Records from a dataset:

===

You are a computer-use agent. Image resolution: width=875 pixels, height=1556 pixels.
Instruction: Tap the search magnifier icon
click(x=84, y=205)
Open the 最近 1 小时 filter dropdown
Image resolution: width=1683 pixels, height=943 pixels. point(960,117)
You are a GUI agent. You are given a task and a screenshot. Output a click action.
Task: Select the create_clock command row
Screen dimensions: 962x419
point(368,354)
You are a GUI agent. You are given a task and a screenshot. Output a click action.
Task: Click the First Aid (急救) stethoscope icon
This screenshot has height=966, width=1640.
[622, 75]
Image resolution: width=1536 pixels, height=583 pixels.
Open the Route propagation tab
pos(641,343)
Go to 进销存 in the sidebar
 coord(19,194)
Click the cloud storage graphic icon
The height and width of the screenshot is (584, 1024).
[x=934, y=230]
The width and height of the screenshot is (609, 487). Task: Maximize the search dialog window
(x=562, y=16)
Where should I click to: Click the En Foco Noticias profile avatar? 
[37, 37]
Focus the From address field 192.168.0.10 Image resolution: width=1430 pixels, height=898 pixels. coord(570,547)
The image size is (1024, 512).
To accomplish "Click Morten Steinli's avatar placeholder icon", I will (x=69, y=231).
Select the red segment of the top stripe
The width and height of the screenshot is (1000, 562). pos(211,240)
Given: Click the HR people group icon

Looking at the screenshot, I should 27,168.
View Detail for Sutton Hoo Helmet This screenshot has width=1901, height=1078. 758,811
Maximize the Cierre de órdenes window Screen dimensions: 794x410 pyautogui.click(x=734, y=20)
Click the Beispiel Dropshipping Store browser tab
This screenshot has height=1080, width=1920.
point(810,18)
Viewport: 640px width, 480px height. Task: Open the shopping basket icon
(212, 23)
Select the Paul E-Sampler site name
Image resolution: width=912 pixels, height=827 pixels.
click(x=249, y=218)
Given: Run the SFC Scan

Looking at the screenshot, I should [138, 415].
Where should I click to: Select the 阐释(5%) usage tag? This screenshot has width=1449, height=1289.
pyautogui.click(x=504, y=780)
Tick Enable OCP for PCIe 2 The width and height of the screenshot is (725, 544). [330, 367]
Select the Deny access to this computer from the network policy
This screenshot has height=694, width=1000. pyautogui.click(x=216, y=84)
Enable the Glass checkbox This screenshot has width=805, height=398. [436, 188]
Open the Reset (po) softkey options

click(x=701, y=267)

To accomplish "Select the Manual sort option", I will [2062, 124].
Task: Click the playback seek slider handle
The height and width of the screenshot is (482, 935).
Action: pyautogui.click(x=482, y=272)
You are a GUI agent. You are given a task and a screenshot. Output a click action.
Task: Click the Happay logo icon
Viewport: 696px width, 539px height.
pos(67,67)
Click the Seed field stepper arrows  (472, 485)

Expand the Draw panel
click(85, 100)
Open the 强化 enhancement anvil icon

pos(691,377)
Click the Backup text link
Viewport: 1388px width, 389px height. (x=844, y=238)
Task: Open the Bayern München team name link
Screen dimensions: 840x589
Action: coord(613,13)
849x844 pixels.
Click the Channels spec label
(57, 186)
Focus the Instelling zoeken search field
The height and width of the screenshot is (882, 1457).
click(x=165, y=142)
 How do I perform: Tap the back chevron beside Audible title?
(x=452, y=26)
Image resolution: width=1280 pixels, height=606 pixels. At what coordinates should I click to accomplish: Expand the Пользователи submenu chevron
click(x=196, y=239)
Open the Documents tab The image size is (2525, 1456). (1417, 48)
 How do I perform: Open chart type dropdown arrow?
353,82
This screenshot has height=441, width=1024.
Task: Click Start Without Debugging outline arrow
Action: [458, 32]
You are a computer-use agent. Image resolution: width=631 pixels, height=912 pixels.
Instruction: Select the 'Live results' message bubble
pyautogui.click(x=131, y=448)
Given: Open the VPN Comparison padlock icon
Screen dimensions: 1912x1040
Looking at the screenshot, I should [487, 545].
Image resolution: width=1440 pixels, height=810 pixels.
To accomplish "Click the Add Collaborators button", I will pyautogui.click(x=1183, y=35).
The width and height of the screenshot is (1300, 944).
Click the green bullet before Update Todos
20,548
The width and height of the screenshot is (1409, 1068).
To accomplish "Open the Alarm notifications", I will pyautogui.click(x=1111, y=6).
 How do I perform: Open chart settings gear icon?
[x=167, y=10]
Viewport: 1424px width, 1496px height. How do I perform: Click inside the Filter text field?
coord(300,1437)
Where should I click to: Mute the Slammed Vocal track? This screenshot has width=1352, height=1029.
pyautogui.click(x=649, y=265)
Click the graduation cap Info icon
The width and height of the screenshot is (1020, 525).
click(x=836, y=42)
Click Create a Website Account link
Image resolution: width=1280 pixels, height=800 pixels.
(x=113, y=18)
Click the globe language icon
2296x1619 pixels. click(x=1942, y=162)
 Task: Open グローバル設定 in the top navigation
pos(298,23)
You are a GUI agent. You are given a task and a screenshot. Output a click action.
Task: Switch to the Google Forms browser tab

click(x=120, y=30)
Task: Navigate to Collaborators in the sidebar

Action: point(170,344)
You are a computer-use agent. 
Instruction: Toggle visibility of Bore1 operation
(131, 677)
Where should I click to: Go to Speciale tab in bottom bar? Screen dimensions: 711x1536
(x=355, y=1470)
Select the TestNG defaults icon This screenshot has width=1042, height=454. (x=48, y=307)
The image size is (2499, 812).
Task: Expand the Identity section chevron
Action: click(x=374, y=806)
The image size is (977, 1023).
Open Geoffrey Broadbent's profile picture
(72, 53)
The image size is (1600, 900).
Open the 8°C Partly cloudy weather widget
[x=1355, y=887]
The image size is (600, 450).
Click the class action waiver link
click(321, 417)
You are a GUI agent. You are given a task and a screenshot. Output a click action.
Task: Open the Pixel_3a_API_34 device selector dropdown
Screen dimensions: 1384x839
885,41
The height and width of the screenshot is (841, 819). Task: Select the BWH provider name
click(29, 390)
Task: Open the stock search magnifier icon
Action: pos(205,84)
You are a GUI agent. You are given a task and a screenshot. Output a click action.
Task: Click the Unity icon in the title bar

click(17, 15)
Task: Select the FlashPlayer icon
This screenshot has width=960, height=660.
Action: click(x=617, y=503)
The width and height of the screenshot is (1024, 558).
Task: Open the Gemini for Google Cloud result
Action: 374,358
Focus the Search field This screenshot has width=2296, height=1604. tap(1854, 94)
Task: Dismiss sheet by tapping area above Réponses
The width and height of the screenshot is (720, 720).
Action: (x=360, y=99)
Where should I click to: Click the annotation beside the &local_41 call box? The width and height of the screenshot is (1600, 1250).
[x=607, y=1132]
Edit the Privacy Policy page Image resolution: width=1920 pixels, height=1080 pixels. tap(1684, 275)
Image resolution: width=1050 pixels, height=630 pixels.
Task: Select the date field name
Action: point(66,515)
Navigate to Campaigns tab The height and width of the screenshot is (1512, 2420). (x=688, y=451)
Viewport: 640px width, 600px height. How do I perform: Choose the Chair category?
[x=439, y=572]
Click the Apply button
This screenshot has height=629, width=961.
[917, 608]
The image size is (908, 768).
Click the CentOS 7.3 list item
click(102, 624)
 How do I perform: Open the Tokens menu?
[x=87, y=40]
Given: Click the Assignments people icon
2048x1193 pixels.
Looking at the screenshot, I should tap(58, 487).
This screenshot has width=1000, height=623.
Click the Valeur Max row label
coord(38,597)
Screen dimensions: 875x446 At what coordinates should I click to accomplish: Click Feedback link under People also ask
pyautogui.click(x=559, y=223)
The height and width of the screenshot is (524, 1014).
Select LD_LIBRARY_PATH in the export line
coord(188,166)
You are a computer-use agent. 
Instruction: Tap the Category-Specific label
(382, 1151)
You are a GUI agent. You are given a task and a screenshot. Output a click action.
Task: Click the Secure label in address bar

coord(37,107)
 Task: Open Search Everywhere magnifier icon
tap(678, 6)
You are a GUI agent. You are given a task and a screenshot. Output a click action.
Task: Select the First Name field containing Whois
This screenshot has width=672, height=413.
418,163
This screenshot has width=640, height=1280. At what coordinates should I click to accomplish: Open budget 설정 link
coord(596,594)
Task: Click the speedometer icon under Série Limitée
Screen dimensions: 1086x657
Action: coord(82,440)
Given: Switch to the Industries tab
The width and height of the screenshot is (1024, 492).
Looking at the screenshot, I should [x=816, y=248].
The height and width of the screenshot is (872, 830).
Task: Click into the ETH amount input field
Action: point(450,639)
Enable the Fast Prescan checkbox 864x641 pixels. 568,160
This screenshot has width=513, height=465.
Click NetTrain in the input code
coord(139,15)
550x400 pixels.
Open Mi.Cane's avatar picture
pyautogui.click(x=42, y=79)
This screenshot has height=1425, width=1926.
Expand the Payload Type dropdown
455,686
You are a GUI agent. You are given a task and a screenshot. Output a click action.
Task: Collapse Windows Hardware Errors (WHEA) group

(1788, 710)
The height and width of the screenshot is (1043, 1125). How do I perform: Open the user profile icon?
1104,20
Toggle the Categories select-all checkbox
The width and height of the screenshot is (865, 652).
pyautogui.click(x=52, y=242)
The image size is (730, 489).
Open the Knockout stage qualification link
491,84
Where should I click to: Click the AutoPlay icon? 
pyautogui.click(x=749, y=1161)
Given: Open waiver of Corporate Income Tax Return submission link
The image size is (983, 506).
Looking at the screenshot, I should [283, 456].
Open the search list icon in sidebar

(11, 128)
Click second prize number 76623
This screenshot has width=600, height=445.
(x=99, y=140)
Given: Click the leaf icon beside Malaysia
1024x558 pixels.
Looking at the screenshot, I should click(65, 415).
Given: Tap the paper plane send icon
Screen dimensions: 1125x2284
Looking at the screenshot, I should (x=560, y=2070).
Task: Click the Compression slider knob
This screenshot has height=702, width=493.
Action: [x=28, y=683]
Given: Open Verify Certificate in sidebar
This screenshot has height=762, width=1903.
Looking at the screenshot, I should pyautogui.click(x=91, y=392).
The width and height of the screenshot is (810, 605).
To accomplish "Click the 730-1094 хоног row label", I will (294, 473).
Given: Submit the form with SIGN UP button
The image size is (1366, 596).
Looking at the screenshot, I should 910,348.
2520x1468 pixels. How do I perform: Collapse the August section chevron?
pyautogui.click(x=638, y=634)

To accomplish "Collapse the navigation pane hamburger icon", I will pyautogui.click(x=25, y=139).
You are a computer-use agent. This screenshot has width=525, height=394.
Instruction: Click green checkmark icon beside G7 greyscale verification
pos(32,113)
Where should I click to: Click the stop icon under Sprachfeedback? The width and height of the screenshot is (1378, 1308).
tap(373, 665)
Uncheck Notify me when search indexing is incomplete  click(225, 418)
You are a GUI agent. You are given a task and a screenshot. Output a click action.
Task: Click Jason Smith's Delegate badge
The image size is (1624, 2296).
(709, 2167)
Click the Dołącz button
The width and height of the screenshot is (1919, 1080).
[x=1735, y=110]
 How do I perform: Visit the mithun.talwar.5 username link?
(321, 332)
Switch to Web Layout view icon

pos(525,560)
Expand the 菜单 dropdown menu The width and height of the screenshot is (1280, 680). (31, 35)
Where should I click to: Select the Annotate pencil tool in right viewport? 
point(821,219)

===

TASK TO CARRY OUT: Starting at the line that contains "Expand the 菜单" and continuing through the end of the material, write out those lines again with their requests included, multiplying every coordinate in the answers by 1.1 and rounding to the nearest whole number, with halves rounded up. Leave all numbers in the requests unchanged.

ANSWER TO THE EXERCISE:
Expand the 菜单 dropdown menu The width and height of the screenshot is (1280, 680). (34, 39)
Where should I click to: Select the Annotate pencil tool in right viewport? 
point(903,241)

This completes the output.